Regressei à Etiópia menos de um mês depois como turista e… com mais meia dúzia de quilos. A mana e os vizinhos trataram-me bem de mais! A anca, essa queixa-se.
De volta a Qillenso, foi a vez de ritualizar o luto à moda dos gujis. No primeiro domingo, à tarde, fi-lo com os católicos de Qillenso. Reunimo-nos em grande número no salão paroquial.
Abraçaram-me e disseram-me palavras de alento. Depois pediram que lhes contasse a morte dos pais e os funerais. No fim, partilhamos um pão de trigo redondo com cerca de um metro de diâmetro com refrigerantes, café e leite.
Nas semanas seguintes vieram delegações das capela de Hindhale, Urdata e Badeye. O ritual e as narrativas repetiram-se.
As sobras do pão, dos refrigerantes e do leite ficavam connosco.
A vida continua!
Gosto muito de ler, mas durante o primeiro mês não tinha disposição para virar uma página que fosse nem de escrever nada. Dois meses depois, começo a normalizar a minha rotina.
Agora não falo nem brinco com os pais através da vídeo-chamada dominical, mas nas asas da oração de intercessão pela família alargada, pela paz na Etiópia e no Sudão do Sul. Creio na comunhão dos santos.

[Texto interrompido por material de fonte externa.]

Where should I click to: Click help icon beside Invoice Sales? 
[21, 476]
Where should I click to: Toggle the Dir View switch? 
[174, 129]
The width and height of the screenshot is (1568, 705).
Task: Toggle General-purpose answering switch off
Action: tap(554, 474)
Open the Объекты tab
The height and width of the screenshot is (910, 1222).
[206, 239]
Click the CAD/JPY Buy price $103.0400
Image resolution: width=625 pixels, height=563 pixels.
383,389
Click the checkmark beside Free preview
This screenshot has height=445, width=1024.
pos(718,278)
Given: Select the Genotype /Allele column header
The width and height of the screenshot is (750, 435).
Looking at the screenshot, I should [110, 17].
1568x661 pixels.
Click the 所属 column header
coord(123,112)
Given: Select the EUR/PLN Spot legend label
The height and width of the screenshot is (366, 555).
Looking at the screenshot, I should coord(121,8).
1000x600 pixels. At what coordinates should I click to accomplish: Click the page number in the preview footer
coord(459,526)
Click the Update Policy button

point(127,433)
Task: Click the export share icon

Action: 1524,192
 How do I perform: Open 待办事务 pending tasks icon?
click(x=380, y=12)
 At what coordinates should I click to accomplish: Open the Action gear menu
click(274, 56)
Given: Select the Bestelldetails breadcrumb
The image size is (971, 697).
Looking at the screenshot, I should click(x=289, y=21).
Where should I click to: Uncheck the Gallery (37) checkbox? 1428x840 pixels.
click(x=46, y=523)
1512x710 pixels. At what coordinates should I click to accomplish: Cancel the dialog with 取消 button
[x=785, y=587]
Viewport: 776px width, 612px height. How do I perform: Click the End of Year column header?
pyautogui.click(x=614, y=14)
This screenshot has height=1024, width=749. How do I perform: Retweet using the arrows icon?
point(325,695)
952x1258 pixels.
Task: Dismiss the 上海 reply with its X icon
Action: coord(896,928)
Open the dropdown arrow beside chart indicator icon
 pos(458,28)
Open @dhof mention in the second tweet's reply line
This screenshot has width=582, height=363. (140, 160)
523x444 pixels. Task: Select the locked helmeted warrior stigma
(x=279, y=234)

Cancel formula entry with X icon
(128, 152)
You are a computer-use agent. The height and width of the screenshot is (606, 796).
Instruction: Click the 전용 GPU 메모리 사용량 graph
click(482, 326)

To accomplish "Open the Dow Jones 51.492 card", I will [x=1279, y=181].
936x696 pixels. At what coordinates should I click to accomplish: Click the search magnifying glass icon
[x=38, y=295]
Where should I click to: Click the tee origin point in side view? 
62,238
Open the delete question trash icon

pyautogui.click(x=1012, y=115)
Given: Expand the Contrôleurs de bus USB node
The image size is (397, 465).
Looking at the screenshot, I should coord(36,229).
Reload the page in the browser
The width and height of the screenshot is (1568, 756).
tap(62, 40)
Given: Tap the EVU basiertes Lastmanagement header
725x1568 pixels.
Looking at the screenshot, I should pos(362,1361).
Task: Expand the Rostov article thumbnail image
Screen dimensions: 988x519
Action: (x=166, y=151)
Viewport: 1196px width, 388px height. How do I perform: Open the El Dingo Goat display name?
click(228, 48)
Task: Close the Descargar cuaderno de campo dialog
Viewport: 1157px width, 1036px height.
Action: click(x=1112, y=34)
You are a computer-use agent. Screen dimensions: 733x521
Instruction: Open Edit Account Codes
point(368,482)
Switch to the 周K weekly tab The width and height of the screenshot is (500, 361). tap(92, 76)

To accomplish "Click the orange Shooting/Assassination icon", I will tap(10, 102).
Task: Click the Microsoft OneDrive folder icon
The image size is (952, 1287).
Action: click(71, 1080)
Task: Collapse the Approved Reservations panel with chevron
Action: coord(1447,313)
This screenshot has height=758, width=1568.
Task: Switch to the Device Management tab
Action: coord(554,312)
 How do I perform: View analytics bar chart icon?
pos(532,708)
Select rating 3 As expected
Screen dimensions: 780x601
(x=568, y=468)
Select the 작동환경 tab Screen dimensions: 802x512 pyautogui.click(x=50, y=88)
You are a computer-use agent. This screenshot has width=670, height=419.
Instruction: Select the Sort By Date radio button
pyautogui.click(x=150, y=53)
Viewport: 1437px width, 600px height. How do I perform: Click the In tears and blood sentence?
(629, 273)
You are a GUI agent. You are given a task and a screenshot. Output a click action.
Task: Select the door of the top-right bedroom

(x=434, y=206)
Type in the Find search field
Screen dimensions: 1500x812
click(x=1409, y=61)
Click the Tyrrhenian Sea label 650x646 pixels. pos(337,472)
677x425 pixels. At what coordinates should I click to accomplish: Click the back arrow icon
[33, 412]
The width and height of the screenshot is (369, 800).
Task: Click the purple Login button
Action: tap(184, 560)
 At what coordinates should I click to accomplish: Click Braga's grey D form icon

Além da foto deles que sempre me acompanha nas andanças de andarilho do Evangelho, uso uma volta de ouro que a mãe fez com o seu cordão de solteira, dividido em três para a Celeste, para a Armanda e para mim; e a aliança das bodas de ouro do pai.
Trago-os sobretudo no meu código genético e na memória. Sei que estão em paz, que estão bem, que estão com Deus!
A morte súbita dos pais, poupou-os a outros sofrimentos. Agradeço a Deus por isso. E pelo testemunho de que nem a morte separou quem Deus uniu — como escrevemos na lápide da campa.
Deixo também uma palavra de agradecimento sentido a todas as pessoas que suavizaram a nossa dor com gestos tão carinhosos e próximos nos funerais e no tempo que passei em Portugal.
Agradeço ao senhor Dom António Couto, que presidiu às exéquias; ao pároco de Cinfães, P. Francisco Marques, que foi incansável no acompanhamento dos pais em vida e nos preparativos para os funerais; ao provincial dos Combonianos, P. Fernando Domingues, que me foi buscar ao aeroporto e também esteve presente na missa de sétimo dia; aos membros da família comboniana (seculares, leigos, irmãs, irmãos e padres); às generosas gentes de Cinfães tão próximas e solidárias também nas ofertas que me entregaram para a missão; aos familiares do lado do pai e da mãe; aos amigos de perto e de longe; a todos os que estiveram connosco em tão dorido momento e nos fortaleceram…
Os gujis dizem Bayee galaatooma! Muito obrigado!